Visit to Four Lutyens Houses in Surrey
Saturday 23 September 2007
On a pleasant autumn morning, a group of 30 members met in the station car park at Milford for a day spent at four private houses designed by a ‘twenty-something’ Ned Lutyens in his home patch of ‘Old West Surrey’. Ruckmans, the earliest of those visited was completed in 1894; Littlecroft, the last, in 1899. So this was a day spent, to some extent, in the 90s of the century before last.
To those of my generation, who grew up in the middle years of the 20th Century, the closing years of the 19th Century and the Edwardian era were remote but not totally unconnected. We were well versed in the children’s literature of the period and knew our ‘E Nesbit’ backwards. If we wanted to hear what it was like at the beginning of the century there were plenty of older people, very much still alive, who had grown up or been young adults at the time, and could tell us. We (most of us) didn’t live in houses with servants and separate servants quarters but we knew about them. The period, though fading, was still a living memory. That time has now gone and, in visiting houses which were brand-new and up-to-date in the 1890s, we are looking at machines designed for life in quite a different world from our own. It is, therefore, of particular interest to see how these houses have been adapted and altered to reflect today’s domestic arrangements and needs. It is particularly nice to see, not only that they have been felt to have the potential for reorganisation, but that current generations should see them as sufficiently desirable to want to adapt them to 21st Century living.
Our morning was spent viewing two smaller houses, The Red House in Godalming and Littlecroft on Guildown Road, Guildford.
The Red House (1897) , built for a retired assistant master and honorary chaplain of Charterhouse School who probably moved in the same circles as the Jekylls, is one of the first Lutyens houses to face the challenge of a steeply sloping site. The two storey entrance front, facing the road, is relatively unremarkable, at first sight, while the opposite (garden) side is completely different, runs down the hillside and, with an added storey, rises almost cliff-like before you. Inside, the central feature is an impressive central stair-well, with shallow risers on deep treads, which takes up the full height of the house. Of particular interest are the unusual and impressive early Lutyens fireplaces in the drawing-room and dining-room. The current owners, Mr and Mrs Laws, who welcomed us and explained the extensive restoration work which they have already done, bought the house in 1975 when it was in a seriously poor state. Work on the property continues.

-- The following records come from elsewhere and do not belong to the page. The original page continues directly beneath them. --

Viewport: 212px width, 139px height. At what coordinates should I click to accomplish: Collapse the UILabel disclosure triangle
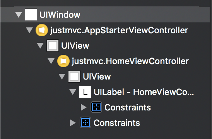[73, 92]
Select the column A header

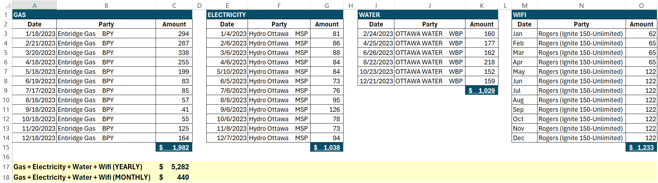(x=34, y=5)
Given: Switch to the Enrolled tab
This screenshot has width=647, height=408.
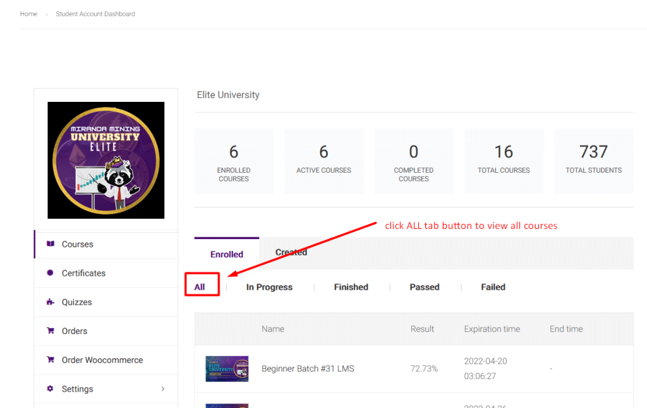Looking at the screenshot, I should click(x=227, y=254).
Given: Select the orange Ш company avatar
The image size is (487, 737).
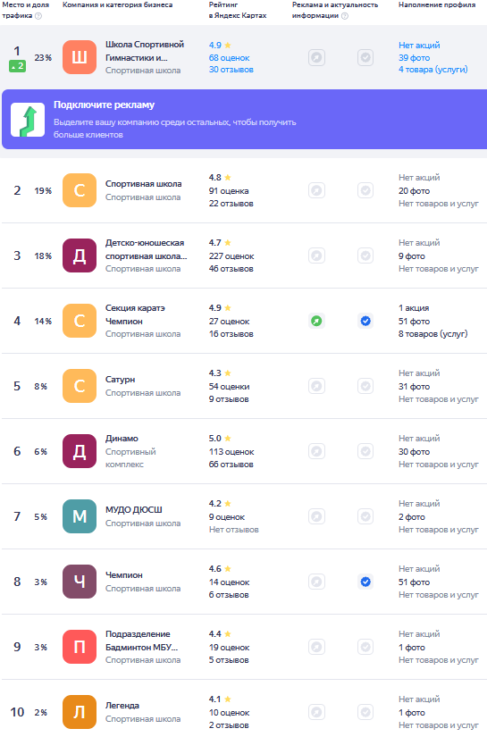Looking at the screenshot, I should [80, 57].
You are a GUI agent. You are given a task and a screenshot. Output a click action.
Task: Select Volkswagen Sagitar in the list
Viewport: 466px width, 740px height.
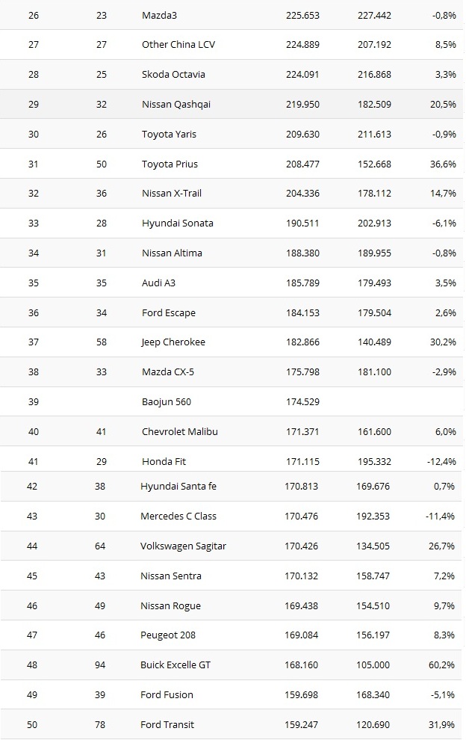pyautogui.click(x=183, y=546)
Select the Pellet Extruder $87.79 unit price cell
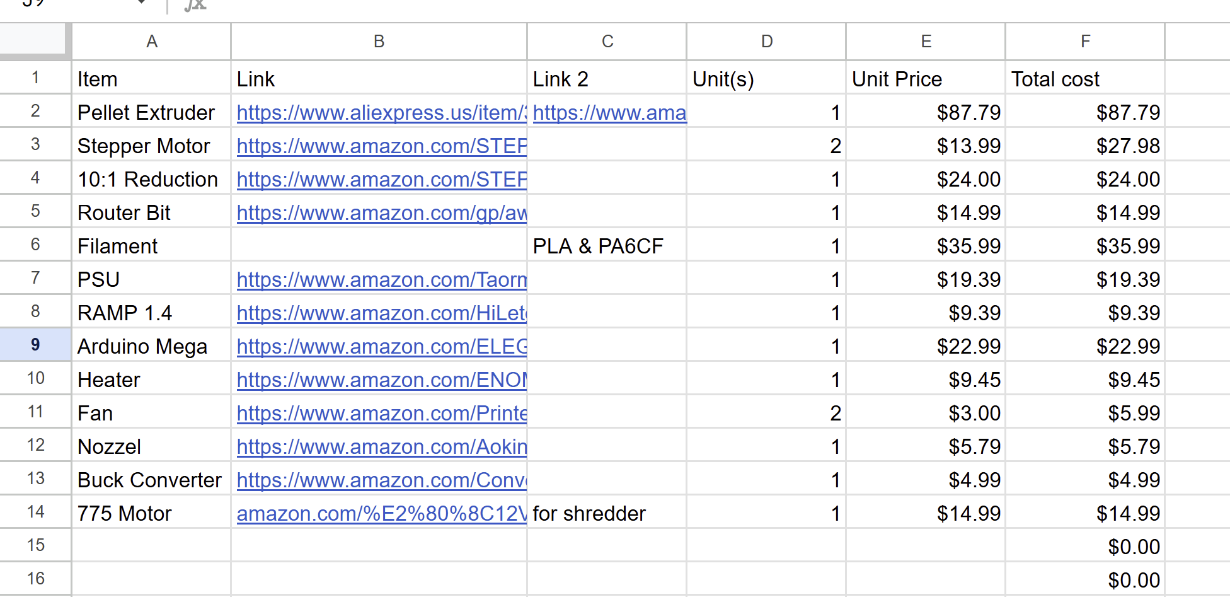The height and width of the screenshot is (597, 1230). click(x=925, y=113)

Littlecroft (1899) is also a house built on a steeply sloping site, sitting right on the street at the front, this time, giving the impression of a rather grand bungalow. The oriel windows at the corners, are, I understand, typical of Lutyens at this period. As with The Red House, this slightly smaller house makes use of its difficult site by offering a variety of different facades. It also revolves around a central staircase – this time, lit by dormer windows. The owners, Mr and Mrs Osborne, met us and, with justifiable enthusiasm, showed us around their home and garden.
Our next port of call was Ruckmans (1894) at Ockley, home of Lutyens Trust member, Mrs Phyllis Lusher, who kindly provided us with a superb lunch which the perfect weather permitted us to enjoy ‘al fresco’ in the garden. The house, described by Roderick Gradidge as ‘one of the first houses which really shows the Lutyens style’ is an early instance of Lutyens extending an old building (a row of cottages). It is an example of his skillful management in adding a volume of building much larger than the original structure without overwhelming it. In 1902, Lutyens was asked to return in order to add a music room which needed to be sufficiently tall to produce a satisfactory acoustic and, consequently, could not sit comfortably next to the long low house and the horizontals of the earlier extension. Linking the new room to the old house only by a broad passage way, he treated the building more or less as a freestanding pavilion with very tall sash windows on the south and east sides. I understand that it is partly due to his rigorous use of geometry that Ruckmans makes such a cohesive and satisfying whole.
Ruckmans has been thoroughly renovated to adapt it for a (virtually servantless) present. As an aside, it was especially pleasing that a building designed to serve as the centre of a working farm should – in the Surrey of 2006 – still be used for exactly the same purpose.
Our visit ended at Rake Court back at Milford, originally built in 1602 for Henry Bell, Clerk Comptroller to the household of James 1 and, in 1882, virtually doubled in size by the Surrey architect, Ralph Nevill. In 1897, the owner, Mrs Cavan Irving, commissioned Lutyens to modify and extend the Nevill wing in order to provide a new kitchen and housekeeper’s room and a service courtyard. Subsequent extensions were designed by Baillie Scott in 1910 and 1925. Alan and Caroline Bott, the current owners, conducted us around the Lutyens part of the building, gave us a tour of the grounds and ended a most interesting day with afternoon tea on the lawn overlooking the lake. A fitting end to our visit to late 19th Century Surrey.